PROVIDED RECORDS:
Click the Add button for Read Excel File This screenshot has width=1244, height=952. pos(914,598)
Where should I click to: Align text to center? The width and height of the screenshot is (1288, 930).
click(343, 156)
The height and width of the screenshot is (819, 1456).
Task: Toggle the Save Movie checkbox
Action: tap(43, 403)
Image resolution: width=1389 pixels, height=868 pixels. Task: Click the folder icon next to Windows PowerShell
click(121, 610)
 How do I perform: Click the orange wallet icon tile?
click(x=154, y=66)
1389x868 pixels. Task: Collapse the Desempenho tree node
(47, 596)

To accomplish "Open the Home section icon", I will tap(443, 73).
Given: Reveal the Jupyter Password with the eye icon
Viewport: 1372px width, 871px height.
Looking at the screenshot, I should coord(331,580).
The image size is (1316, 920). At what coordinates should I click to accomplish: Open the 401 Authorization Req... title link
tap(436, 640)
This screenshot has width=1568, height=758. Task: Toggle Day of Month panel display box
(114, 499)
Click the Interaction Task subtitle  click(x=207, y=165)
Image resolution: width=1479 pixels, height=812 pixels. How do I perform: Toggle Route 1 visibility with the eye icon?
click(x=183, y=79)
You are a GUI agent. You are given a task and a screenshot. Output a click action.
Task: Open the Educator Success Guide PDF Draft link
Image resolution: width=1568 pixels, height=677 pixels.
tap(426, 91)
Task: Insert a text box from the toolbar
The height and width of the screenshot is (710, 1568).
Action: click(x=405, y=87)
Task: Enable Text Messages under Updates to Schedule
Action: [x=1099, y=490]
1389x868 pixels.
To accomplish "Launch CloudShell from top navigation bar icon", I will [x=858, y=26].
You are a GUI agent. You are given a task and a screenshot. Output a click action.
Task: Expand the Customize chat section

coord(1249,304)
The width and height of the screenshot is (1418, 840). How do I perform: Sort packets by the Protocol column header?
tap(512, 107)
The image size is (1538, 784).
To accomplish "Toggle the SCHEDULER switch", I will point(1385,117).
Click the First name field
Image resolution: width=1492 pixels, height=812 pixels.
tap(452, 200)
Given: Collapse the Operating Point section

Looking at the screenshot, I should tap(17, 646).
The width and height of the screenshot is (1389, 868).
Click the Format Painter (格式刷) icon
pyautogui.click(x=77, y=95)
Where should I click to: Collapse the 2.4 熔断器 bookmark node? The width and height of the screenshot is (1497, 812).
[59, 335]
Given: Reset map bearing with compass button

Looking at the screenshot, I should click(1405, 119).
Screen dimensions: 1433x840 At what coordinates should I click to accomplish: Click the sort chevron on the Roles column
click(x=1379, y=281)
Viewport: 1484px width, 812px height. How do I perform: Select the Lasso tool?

BRIEF:
Without leaving anything out, repeat every entry shown above.

RESULT FOR THIS EXERCISE:
Click the Add button for Read Excel File This screenshot has width=1244, height=952. pos(914,598)
Where should I click to: Align text to center? The width and height of the screenshot is (1288, 930).
click(343, 156)
The height and width of the screenshot is (819, 1456).
Task: Toggle the Save Movie checkbox
Action: tap(43, 403)
Image resolution: width=1389 pixels, height=868 pixels. Task: Click the folder icon next to Windows PowerShell
click(121, 610)
 How do I perform: Click the orange wallet icon tile?
click(x=154, y=66)
1389x868 pixels. Task: Collapse the Desempenho tree node
(47, 596)

To accomplish "Open the Home section icon", I will tap(443, 73).
Given: Reveal the Jupyter Password with the eye icon
Viewport: 1372px width, 871px height.
Looking at the screenshot, I should coord(331,580).
The image size is (1316, 920). At what coordinates should I click to accomplish: Open the 401 Authorization Req... title link
tap(436, 640)
This screenshot has width=1568, height=758. Task: Toggle Day of Month panel display box
(114, 499)
Click the Interaction Task subtitle  click(x=207, y=165)
Image resolution: width=1479 pixels, height=812 pixels. How do I perform: Toggle Route 1 visibility with the eye icon?
click(x=183, y=79)
You are a GUI agent. You are given a task and a screenshot. Output a click action.
Task: Open the Educator Success Guide PDF Draft link
Image resolution: width=1568 pixels, height=677 pixels.
tap(426, 91)
Task: Insert a text box from the toolbar
The height and width of the screenshot is (710, 1568).
Action: click(x=405, y=87)
Task: Enable Text Messages under Updates to Schedule
Action: [x=1099, y=490]
1389x868 pixels.
To accomplish "Launch CloudShell from top navigation bar icon", I will [x=858, y=26].
You are a GUI agent. You are given a task and a screenshot. Output a click action.
Task: Expand the Customize chat section

coord(1249,304)
The width and height of the screenshot is (1418, 840). How do I perform: Sort packets by the Protocol column header?
tap(512, 107)
The image size is (1538, 784).
To accomplish "Toggle the SCHEDULER switch", I will point(1385,117).
Click the First name field
Image resolution: width=1492 pixels, height=812 pixels.
tap(452, 200)
Given: Collapse the Operating Point section

Looking at the screenshot, I should tap(17, 646).
The width and height of the screenshot is (1389, 868).
Click the Format Painter (格式刷) icon
pyautogui.click(x=77, y=95)
Where should I click to: Collapse the 2.4 熔断器 bookmark node? The width and height of the screenshot is (1497, 812).
[59, 335]
Given: Reset map bearing with compass button

Looking at the screenshot, I should click(1405, 119).
Screen dimensions: 1433x840 At what coordinates should I click to accomplish: Click the sort chevron on the Roles column
click(x=1379, y=281)
Viewport: 1484px width, 812px height. How do I perform: Select the Lasso tool?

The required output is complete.